Using Lagrange multipliers, and setting up the initial function:
$\Lambda(x, y, z, \lambda)=\sin(x)+\sin(y)+\sin(z)+\lambda(x+y+z-\pi)$
Setting the gradient $\nabla\Lambda=0$, we can write:
$\frac{\partial\Lambda}{\partial x}=\cos(x)+\lambda=0$ $\frac{\partial\Lambda}{\partial y}=\cos(y)+\lambda=0$ $\frac{\partial\Lambda}{\partial z}=\cos(z)+\lambda=0$ $\frac{\partial\Lambda}{\partial \lambda}=x+y+z-\pi=0$
The original equations give us $x=\arccos(-\lambda), y=\arccos(-\lambda),z=\arccos(-\lambda)$, substituting into the final partial derivative gives us:
$3\arccos(-\lambda)-\pi=0\implies-\lambda=\cos(\frac{\pi}{3})$
We can then use this to find the critical points, which are when $x=y=z=\frac{\pi}{3}$.
Plugging this value into our initial equation gives us the maximum value: $3\sin(\frac{\pi}{3})=\frac{3\sqrt{3}}{2}$.
In order to find the minimum, we note that any of the infinite number of $\cos^{-1}(-\lambda)$ are critical points, providing $x+y+x=\pi$. As we are looking to now minimize our solution, it makes sense to maximize one solution and minimize two others.

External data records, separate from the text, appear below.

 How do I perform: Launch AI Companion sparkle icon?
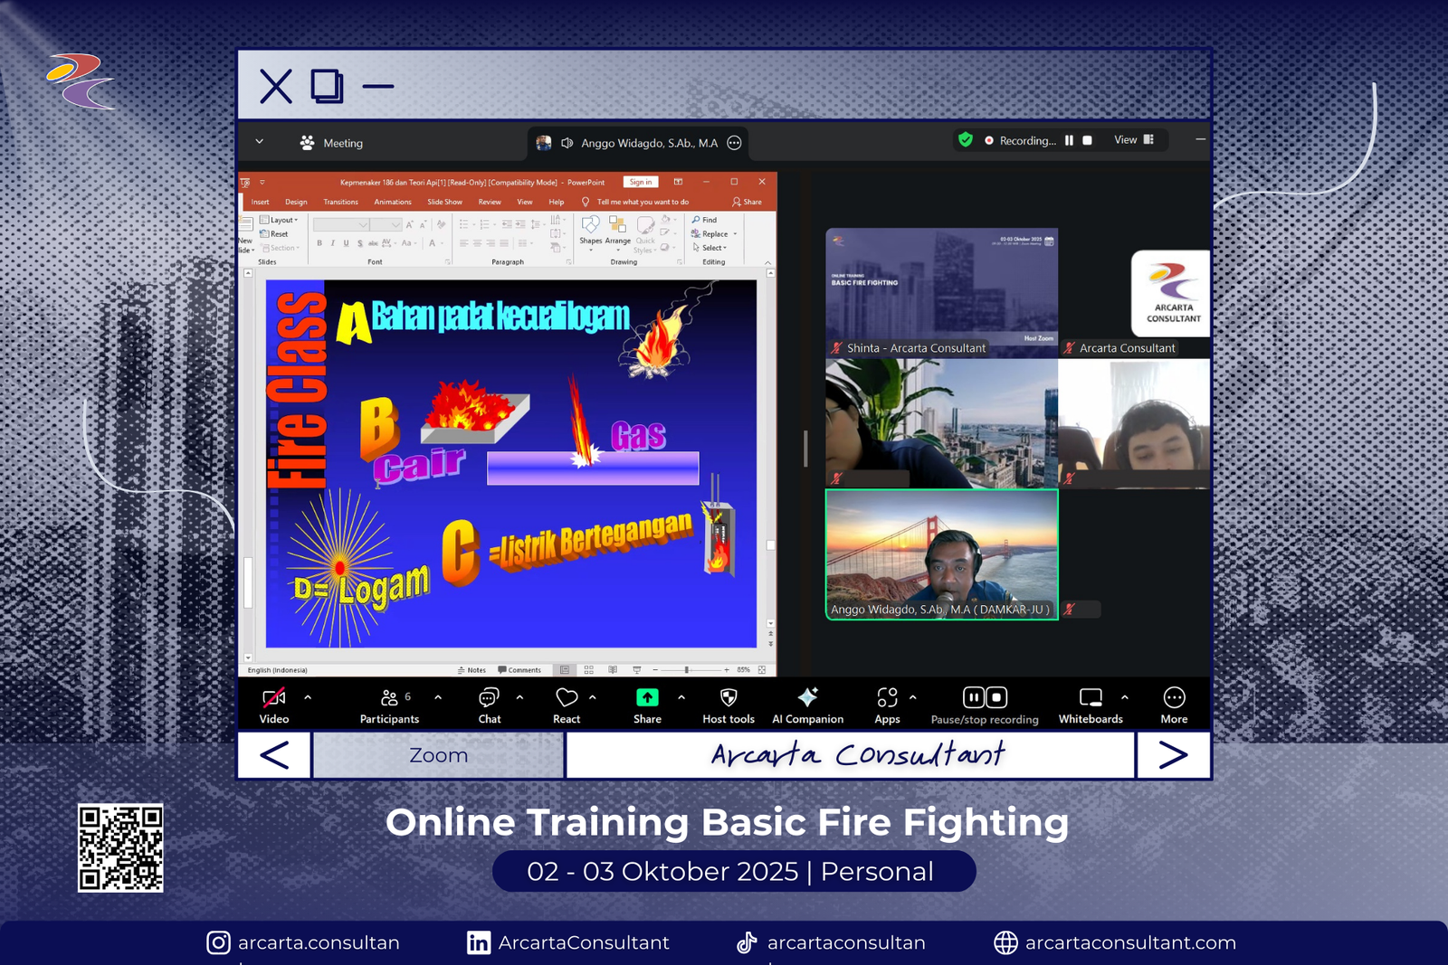pos(807,697)
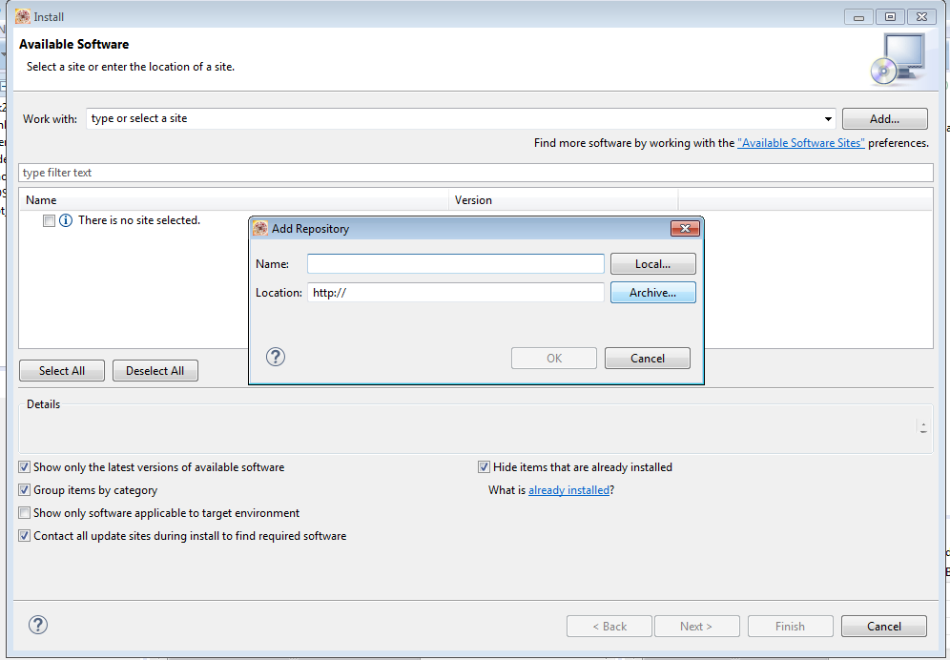Enable 'Show only software applicable to target environment'
The height and width of the screenshot is (660, 950).
(x=25, y=513)
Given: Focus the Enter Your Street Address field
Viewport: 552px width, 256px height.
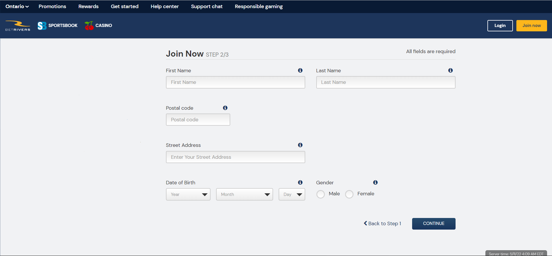Looking at the screenshot, I should [x=235, y=157].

We can do this by observing that $\cos^{-1}(-\frac{1}{2})=2\pi-\frac{\pi}{3}$, and $\cos^{-1}(-\frac{1}{2})=-\frac{\pi}{3}$, plugging these values into our equation gives us:
$\sin(2\pi-\frac{\pi}{3})+2\sin(-\frac{\pi}{3})=-\frac{3\sqrt{3}}{2}$
Minimizing our objective function.